[Items from a data source]
####################

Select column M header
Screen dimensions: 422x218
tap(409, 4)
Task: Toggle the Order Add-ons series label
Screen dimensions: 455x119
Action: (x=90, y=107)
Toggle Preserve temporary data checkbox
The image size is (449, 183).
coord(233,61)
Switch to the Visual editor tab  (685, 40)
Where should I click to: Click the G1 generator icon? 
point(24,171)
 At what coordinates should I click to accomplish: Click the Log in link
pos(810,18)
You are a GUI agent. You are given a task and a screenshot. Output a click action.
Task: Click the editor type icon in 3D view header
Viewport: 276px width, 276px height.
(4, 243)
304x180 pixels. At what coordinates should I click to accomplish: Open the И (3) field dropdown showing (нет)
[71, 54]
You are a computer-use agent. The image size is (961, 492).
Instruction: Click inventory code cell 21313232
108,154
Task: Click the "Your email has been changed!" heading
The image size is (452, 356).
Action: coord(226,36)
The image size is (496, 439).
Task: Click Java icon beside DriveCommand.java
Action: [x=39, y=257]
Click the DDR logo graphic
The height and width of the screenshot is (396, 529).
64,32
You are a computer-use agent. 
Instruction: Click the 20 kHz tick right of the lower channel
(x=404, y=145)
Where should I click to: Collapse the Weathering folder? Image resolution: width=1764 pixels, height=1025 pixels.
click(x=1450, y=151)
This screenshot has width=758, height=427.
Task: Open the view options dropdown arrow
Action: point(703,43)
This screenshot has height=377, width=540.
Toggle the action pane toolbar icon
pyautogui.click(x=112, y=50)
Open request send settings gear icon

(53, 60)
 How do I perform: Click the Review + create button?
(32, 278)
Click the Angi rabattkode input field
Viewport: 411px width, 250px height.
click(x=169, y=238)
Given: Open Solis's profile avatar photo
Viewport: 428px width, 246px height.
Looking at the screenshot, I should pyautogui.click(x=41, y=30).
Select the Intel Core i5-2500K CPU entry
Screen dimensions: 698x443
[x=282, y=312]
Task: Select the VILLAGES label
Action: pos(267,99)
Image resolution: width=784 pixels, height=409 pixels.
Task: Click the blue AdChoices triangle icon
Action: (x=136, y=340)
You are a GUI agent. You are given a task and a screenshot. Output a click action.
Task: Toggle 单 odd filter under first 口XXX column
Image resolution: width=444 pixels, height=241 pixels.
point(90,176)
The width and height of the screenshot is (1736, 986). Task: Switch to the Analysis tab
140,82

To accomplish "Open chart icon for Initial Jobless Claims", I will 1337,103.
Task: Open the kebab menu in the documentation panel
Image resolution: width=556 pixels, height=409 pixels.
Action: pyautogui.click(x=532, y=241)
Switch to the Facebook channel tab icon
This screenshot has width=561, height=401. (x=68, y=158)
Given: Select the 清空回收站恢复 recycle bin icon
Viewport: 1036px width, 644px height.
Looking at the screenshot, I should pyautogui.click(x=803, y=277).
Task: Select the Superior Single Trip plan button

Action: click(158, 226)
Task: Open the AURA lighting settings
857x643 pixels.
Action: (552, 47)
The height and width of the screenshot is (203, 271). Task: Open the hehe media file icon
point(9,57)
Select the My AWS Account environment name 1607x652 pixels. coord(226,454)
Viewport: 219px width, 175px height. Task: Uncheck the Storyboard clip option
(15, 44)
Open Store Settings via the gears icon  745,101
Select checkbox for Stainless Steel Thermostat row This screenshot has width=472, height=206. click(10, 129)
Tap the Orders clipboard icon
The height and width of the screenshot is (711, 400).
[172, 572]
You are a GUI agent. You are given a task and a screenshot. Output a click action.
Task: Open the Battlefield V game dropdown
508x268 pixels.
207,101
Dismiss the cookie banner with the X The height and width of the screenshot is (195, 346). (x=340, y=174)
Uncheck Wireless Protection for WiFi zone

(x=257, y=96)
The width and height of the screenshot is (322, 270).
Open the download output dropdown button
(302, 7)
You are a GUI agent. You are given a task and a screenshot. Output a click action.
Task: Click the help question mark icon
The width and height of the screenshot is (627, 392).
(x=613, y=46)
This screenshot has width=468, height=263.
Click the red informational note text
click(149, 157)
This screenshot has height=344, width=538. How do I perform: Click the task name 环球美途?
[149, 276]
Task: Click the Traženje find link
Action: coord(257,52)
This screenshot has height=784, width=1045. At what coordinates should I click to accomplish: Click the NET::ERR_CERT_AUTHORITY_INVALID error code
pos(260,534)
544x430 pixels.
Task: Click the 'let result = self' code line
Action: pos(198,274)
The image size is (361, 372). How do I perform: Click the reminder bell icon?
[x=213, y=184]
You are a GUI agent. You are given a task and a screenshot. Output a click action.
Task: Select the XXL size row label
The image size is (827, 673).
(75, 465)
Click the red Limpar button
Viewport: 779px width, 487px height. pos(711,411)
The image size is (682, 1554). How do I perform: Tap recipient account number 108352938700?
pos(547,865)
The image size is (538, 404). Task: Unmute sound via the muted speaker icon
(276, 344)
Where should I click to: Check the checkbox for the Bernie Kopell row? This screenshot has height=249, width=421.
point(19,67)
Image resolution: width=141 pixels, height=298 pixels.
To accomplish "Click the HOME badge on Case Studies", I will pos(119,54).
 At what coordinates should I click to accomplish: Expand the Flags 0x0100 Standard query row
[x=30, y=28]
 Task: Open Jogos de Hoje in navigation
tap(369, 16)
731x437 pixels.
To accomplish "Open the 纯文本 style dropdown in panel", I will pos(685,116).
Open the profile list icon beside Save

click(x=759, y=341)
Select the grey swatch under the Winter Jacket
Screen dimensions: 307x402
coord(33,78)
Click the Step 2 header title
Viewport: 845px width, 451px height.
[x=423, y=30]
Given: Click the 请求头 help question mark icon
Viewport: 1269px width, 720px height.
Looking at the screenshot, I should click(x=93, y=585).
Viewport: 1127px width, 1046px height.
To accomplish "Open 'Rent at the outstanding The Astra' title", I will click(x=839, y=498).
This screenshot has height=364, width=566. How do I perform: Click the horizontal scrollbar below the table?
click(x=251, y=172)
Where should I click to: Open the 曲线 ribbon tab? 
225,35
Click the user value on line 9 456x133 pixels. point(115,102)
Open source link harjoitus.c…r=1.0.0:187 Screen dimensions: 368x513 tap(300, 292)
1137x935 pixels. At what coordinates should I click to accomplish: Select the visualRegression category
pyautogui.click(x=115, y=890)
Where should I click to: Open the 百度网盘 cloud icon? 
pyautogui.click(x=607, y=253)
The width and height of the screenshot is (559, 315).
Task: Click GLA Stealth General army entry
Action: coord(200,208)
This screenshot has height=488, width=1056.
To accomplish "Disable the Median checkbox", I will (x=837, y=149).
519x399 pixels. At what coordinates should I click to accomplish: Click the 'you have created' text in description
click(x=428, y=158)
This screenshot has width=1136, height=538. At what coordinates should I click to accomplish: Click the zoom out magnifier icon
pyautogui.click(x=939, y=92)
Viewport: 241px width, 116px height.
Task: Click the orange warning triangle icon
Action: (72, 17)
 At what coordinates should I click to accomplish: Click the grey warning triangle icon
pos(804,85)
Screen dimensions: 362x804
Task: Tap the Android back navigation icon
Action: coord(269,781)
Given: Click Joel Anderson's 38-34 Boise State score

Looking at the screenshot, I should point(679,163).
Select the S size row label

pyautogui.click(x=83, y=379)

####################

» THE TASK
Set all the entries above down again exactly.

» RESULT OF THIS EXERCISE
Select column M header
Screen dimensions: 422x218
tap(409, 4)
Task: Toggle the Order Add-ons series label
Screen dimensions: 455x119
Action: (x=90, y=107)
Toggle Preserve temporary data checkbox
The image size is (449, 183).
coord(233,61)
Switch to the Visual editor tab  (685, 40)
Where should I click to: Click the G1 generator icon? 
point(24,171)
 At what coordinates should I click to accomplish: Click the Log in link
pos(810,18)
You are a GUI agent. You are given a task and a screenshot. Output a click action.
Task: Click the editor type icon in 3D view header
Viewport: 276px width, 276px height.
(4, 243)
304x180 pixels. At what coordinates should I click to accomplish: Open the И (3) field dropdown showing (нет)
[71, 54]
You are a computer-use agent. The image size is (961, 492).
Instruction: Click inventory code cell 21313232
108,154
Task: Click the "Your email has been changed!" heading
The image size is (452, 356).
Action: coord(226,36)
The image size is (496, 439).
Task: Click Java icon beside DriveCommand.java
Action: [x=39, y=257]
Click the DDR logo graphic
The height and width of the screenshot is (396, 529).
64,32
You are a computer-use agent. 
Instruction: Click the 20 kHz tick right of the lower channel
(x=404, y=145)
Where should I click to: Collapse the Weathering folder? Image resolution: width=1764 pixels, height=1025 pixels.
click(x=1450, y=151)
This screenshot has width=758, height=427.
Task: Open the view options dropdown arrow
Action: point(703,43)
This screenshot has height=377, width=540.
Toggle the action pane toolbar icon
pyautogui.click(x=112, y=50)
Open request send settings gear icon

(53, 60)
 How do I perform: Click the Review + create button?
(32, 278)
Click the Angi rabattkode input field
Viewport: 411px width, 250px height.
click(x=169, y=238)
Given: Open Solis's profile avatar photo
Viewport: 428px width, 246px height.
Looking at the screenshot, I should pyautogui.click(x=41, y=30).
Select the Intel Core i5-2500K CPU entry
Screen dimensions: 698x443
[x=282, y=312]
Task: Select the VILLAGES label
Action: pos(267,99)
Image resolution: width=784 pixels, height=409 pixels.
Task: Click the blue AdChoices triangle icon
Action: (x=136, y=340)
You are a GUI agent. You are given a task and a screenshot. Output a click action.
Task: Toggle 单 odd filter under first 口XXX column
Image resolution: width=444 pixels, height=241 pixels.
point(90,176)
The width and height of the screenshot is (1736, 986). Task: Switch to the Analysis tab
140,82

To accomplish "Open chart icon for Initial Jobless Claims", I will 1337,103.
Task: Open the kebab menu in the documentation panel
Image resolution: width=556 pixels, height=409 pixels.
Action: pyautogui.click(x=532, y=241)
Switch to the Facebook channel tab icon
This screenshot has width=561, height=401. (x=68, y=158)
Given: Select the 清空回收站恢复 recycle bin icon
Viewport: 1036px width, 644px height.
Looking at the screenshot, I should pyautogui.click(x=803, y=277).
Task: Select the Superior Single Trip plan button

Action: click(158, 226)
Task: Open the AURA lighting settings
857x643 pixels.
Action: (552, 47)
The height and width of the screenshot is (203, 271). Task: Open the hehe media file icon
point(9,57)
Select the My AWS Account environment name 1607x652 pixels. coord(226,454)
Viewport: 219px width, 175px height. Task: Uncheck the Storyboard clip option
(15, 44)
Open Store Settings via the gears icon  745,101
Select checkbox for Stainless Steel Thermostat row This screenshot has width=472, height=206. click(10, 129)
Tap the Orders clipboard icon
The height and width of the screenshot is (711, 400).
[172, 572]
You are a GUI agent. You are given a task and a screenshot. Output a click action.
Task: Open the Battlefield V game dropdown
508x268 pixels.
207,101
Dismiss the cookie banner with the X The height and width of the screenshot is (195, 346). (x=340, y=174)
Uncheck Wireless Protection for WiFi zone

(x=257, y=96)
The width and height of the screenshot is (322, 270).
Open the download output dropdown button
(302, 7)
You are a GUI agent. You are given a task and a screenshot. Output a click action.
Task: Click the help question mark icon
The width and height of the screenshot is (627, 392).
(x=613, y=46)
This screenshot has width=468, height=263.
Click the red informational note text
click(149, 157)
This screenshot has height=344, width=538. How do I perform: Click the task name 环球美途?
[149, 276]
Task: Click the Traženje find link
Action: coord(257,52)
This screenshot has height=784, width=1045. At what coordinates should I click to accomplish: Click the NET::ERR_CERT_AUTHORITY_INVALID error code
pos(260,534)
544x430 pixels.
Task: Click the 'let result = self' code line
Action: pos(198,274)
The image size is (361, 372). How do I perform: Click the reminder bell icon?
[x=213, y=184]
You are a GUI agent. You are given a task and a screenshot. Output a click action.
Task: Select the XXL size row label
The image size is (827, 673).
(75, 465)
Click the red Limpar button
Viewport: 779px width, 487px height. pos(711,411)
The image size is (682, 1554). How do I perform: Tap recipient account number 108352938700?
pos(547,865)
The image size is (538, 404). Task: Unmute sound via the muted speaker icon
(276, 344)
Where should I click to: Check the checkbox for the Bernie Kopell row? This screenshot has height=249, width=421.
point(19,67)
Image resolution: width=141 pixels, height=298 pixels.
To accomplish "Click the HOME badge on Case Studies", I will pos(119,54).
 At what coordinates should I click to accomplish: Expand the Flags 0x0100 Standard query row
[x=30, y=28]
 Task: Open Jogos de Hoje in navigation
tap(369, 16)
731x437 pixels.
To accomplish "Open the 纯文本 style dropdown in panel", I will pos(685,116).
Open the profile list icon beside Save

click(x=759, y=341)
Select the grey swatch under the Winter Jacket
Screen dimensions: 307x402
coord(33,78)
Click the Step 2 header title
Viewport: 845px width, 451px height.
[x=423, y=30]
Given: Click the 请求头 help question mark icon
Viewport: 1269px width, 720px height.
Looking at the screenshot, I should click(x=93, y=585).
Viewport: 1127px width, 1046px height.
To accomplish "Open 'Rent at the outstanding The Astra' title", I will click(x=839, y=498).
This screenshot has height=364, width=566. How do I perform: Click the horizontal scrollbar below the table?
click(x=251, y=172)
Where should I click to: Open the 曲线 ribbon tab? 
225,35
Click the user value on line 9 456x133 pixels. point(115,102)
Open source link harjoitus.c…r=1.0.0:187 Screen dimensions: 368x513 tap(300, 292)
1137x935 pixels. At what coordinates should I click to accomplish: Select the visualRegression category
pyautogui.click(x=115, y=890)
Where should I click to: Open the 百度网盘 cloud icon? 
pyautogui.click(x=607, y=253)
The width and height of the screenshot is (559, 315).
Task: Click GLA Stealth General army entry
Action: coord(200,208)
This screenshot has height=488, width=1056.
To accomplish "Disable the Median checkbox", I will (x=837, y=149).
519x399 pixels. At what coordinates should I click to accomplish: Click the 'you have created' text in description
click(x=428, y=158)
This screenshot has width=1136, height=538. At what coordinates should I click to accomplish: Click the zoom out magnifier icon
pyautogui.click(x=939, y=92)
Viewport: 241px width, 116px height.
Task: Click the orange warning triangle icon
Action: (72, 17)
 At what coordinates should I click to accomplish: Click the grey warning triangle icon
pos(804,85)
Screen dimensions: 362x804
Task: Tap the Android back navigation icon
Action: coord(269,781)
Given: Click Joel Anderson's 38-34 Boise State score

Looking at the screenshot, I should point(679,163).
Select the S size row label

pyautogui.click(x=83, y=379)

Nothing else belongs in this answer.